TEXT TO READ:
— START —

Wednesday, April 10, 2013
back when the wind was coming from the south, it was hot and dry and dusty, and i was beginning to notice that line somewhere around 20 mph where the little gritty sand gets in your teeth. i'm not sure about that line; i'd like to know if it's at 20, 23, 18, or what, but i know it when i feel it. i could hear some fire trucks out in the city; apparently when it's that windy & dry, there's some fire danger.
but then it all got hit by a cold front from the north. the sky got cloudy and gray, and this wind was much colder. when we woke up this morning it was sleeting and freezing on the ground and then it became huge snowflakes that were blowing all around blocking your vision, not because there were so many of them so much, but because they were all over the place, and not just falling straight down. of course when it's snow it's water and we're glad to see it on one level or another, this place being as dry as it is, but i'd covered the plants and they wouldn't get much of that water anyway. and also, you got an inch of snow or so, that's not really all that much water. it's equivalent to a light watering. if it clears right up and gets warm, which it certainly will (this being april and all), that water will be gone in a minute. things might be a shade greener though.
speaking of april, watch for the april rocks display which i'll make the minute i have a minute. things have been a bit busy lately what with kids, soccer and baseball practice, doctors, and running around. i haven't been able to create much, haven't even tended to business much. i won the ncaa bracket but of course i don't gamble; i'd picked louisville for the men's championship, and they won, and this was like the only time i ever got it right. it's pretty much of a random pick on my part anyway; some years i do better than others, but for the most part i just like having the names of all those universities roll off my tongue and that way, when somebody mentions some place like gonzaga, i know a little about it, where it is maybe, or something about its luck in the tournament over the years. we've been talking basketball a little because we have a good friend in the program; we changed coaches here and the new one took him on, and this is good because we like him and we can continue to know a little about the program, the games, etc. i got some hunches from him, about who might win, who might upset someone else, but it was the first inside information i'd gotten in years, and it only pertained to few teams, and besides, when you get five young kids on the court to play five more, anything can happen any time, and that's about the only solid thing i've learned over the years.
so apparently, you get all this snow and rain and ice dancing around on the roads, you get a few accidents out there, and people have a little trouble getting to work. it's not so much that they can't drive in it as that it appears unexpectedly in places you didn't expect it, around a corner or when you were looking at something else. a few no-shows here at the lab, and i actually have time to blog, but i have to give an exam later, and i'm walking, because i wouldn't ride my bike in this stuff. when i walked in, the cold hard wind was blowing snow in my face and even my wool hat wasn't keeping me warm enough. i thought about when i arrived in iowa, what was it 1975, and for many years, the whole eleven that i lived there, i kept hearing people say, april ninth, april ninth, worst blizzard we ever had was april ninth. another thing they said was, yeah, mostly the snow comes from the west, comes rolling off the rockies in colorado or montana or alberta, or wherever, but every once in a while it comes around from the northeast, circles around and picks up all that snow and bluster from the lakes, that's what happened on april ninth apparently. this doesn't seem to be an issue on the high plains, we don't have any lakes, but we're a bit closer to the mountains, so it can be a lot colder and come whipping around like it did today, suddenly and in these wide, sweeping fronts blowing across the plains.

— END —

SHORT PROBLEM 1: Which places does the weather blog post name as spots where the snow comes rolling off the Rockies?
SHORT PROBLEM 2: Can you reproduce the weather blog post word for word from "but then it" up to and including "shade greener though."?

PROVIDED INFORMATION:
— START —

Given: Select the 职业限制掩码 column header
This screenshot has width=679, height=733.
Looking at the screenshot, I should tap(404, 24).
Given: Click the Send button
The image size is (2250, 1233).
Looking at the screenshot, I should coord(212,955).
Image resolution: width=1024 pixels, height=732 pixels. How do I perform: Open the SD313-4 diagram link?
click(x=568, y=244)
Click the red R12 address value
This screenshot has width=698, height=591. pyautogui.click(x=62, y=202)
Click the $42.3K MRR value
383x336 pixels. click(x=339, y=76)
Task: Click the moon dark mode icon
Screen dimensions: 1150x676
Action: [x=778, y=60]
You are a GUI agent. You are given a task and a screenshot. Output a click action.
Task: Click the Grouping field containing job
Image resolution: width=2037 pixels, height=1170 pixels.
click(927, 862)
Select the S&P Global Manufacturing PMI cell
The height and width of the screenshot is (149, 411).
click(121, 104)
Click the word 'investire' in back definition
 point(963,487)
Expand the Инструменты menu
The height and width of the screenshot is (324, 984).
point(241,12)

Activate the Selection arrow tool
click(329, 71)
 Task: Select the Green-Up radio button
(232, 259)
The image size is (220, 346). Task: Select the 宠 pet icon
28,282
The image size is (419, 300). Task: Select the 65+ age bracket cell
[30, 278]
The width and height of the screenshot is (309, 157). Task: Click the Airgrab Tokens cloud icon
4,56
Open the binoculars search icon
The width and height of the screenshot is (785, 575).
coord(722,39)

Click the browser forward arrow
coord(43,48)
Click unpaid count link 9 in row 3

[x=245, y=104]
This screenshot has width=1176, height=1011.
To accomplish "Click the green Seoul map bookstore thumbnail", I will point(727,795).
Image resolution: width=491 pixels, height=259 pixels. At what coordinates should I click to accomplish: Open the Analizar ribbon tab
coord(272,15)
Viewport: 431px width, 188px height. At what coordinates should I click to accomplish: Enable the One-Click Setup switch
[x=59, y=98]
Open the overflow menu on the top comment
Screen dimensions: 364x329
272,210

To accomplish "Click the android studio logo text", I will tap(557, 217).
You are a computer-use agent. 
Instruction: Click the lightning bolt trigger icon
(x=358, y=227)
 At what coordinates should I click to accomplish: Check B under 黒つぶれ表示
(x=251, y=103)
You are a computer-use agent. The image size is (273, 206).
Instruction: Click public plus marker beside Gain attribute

— END —

FULL ANSWER 1: Colorado, Montana, and Alberta.

FULL ANSWER 2:
but then it all got hit by a cold front from the north. the sky got cloudy and gray, and this wind was much colder. when we woke up this morning it was sleeting and freezing on the ground and then it became huge snowflakes that were blowing all around blocking your vision, not because there were so many of them so much, but because they were all over the place, and not just falling straight down. of course when it's snow it's water and we're glad to see it on one level or another, this place being as dry as it is, but i'd covered the plants and they wouldn't get much of that water anyway. and also, you got an inch of snow or so, that's not really all that much water. it's equivalent to a light watering. if it clears right up and gets warm, which it certainly will (this being april and all), that water will be gone in a minute. things might be a shade greener though.